> _Problem statement_:
Return every line from the records below in which the word "will" is found.
─── Provided records ───
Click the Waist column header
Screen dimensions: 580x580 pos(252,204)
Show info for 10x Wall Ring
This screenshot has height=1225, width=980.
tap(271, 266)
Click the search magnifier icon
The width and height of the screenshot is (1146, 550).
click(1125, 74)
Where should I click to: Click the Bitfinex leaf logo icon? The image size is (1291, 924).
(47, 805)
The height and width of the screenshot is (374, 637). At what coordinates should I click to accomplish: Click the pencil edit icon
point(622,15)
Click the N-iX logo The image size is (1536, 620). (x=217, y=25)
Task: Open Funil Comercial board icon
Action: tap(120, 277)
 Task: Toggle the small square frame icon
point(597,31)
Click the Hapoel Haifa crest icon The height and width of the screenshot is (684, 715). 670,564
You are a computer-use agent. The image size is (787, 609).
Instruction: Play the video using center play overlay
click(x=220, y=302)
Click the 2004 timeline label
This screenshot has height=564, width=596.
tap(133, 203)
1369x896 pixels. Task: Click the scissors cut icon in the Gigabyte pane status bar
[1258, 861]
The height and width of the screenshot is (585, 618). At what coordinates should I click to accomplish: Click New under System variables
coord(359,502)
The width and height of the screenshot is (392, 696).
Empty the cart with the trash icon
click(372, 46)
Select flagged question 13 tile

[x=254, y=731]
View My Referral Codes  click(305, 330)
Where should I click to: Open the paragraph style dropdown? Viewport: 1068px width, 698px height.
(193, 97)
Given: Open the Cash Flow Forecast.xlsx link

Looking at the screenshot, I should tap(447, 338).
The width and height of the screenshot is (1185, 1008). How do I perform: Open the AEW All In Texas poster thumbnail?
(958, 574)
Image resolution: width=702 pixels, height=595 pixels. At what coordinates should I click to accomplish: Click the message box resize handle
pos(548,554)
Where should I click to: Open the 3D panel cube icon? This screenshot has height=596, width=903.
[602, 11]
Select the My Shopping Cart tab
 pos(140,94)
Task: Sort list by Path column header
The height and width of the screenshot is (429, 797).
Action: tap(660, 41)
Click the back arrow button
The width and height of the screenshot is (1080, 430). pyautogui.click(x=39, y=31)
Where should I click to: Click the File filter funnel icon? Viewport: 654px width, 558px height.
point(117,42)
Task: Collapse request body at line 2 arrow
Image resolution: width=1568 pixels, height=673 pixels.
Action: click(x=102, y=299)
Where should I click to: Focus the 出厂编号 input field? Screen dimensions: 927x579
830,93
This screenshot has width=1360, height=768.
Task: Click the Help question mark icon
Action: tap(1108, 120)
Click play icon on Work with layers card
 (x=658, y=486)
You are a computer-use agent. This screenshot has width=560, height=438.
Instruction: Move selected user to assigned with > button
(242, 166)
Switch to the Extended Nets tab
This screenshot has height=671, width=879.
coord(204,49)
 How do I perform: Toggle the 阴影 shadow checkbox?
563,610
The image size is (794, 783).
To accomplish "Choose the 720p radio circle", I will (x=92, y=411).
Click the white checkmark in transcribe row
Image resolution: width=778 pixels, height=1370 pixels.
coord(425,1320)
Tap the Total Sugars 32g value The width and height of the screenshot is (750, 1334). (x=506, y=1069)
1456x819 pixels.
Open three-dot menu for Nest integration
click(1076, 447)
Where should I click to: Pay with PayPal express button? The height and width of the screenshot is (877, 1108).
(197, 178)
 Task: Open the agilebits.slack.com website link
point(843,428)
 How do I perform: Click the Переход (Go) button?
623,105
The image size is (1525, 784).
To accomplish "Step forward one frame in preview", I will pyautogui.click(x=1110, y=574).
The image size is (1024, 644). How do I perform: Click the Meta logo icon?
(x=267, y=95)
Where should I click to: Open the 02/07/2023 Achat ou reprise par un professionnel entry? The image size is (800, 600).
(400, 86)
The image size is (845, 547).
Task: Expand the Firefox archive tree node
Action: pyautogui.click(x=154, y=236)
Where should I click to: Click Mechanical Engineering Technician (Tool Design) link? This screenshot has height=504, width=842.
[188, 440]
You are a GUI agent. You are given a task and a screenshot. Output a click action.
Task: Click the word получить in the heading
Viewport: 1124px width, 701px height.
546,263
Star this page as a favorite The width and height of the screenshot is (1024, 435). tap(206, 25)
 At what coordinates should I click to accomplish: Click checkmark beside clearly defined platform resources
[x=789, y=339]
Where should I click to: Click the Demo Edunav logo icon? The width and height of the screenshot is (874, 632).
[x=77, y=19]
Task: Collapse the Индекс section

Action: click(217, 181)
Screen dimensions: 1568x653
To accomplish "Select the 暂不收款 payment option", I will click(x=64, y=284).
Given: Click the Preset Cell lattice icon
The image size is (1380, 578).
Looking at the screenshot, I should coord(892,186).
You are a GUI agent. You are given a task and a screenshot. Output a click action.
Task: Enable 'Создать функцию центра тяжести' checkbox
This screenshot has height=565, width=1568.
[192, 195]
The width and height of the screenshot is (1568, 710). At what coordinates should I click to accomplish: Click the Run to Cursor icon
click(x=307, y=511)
───
> _Written reply_:
To accomplish "Choose the 720p radio circle", I will (x=92, y=411).
To accomplish "Step forward one frame in preview", I will pyautogui.click(x=1110, y=574).
To accomplish "Select the 暂不收款 payment option", I will click(x=64, y=284).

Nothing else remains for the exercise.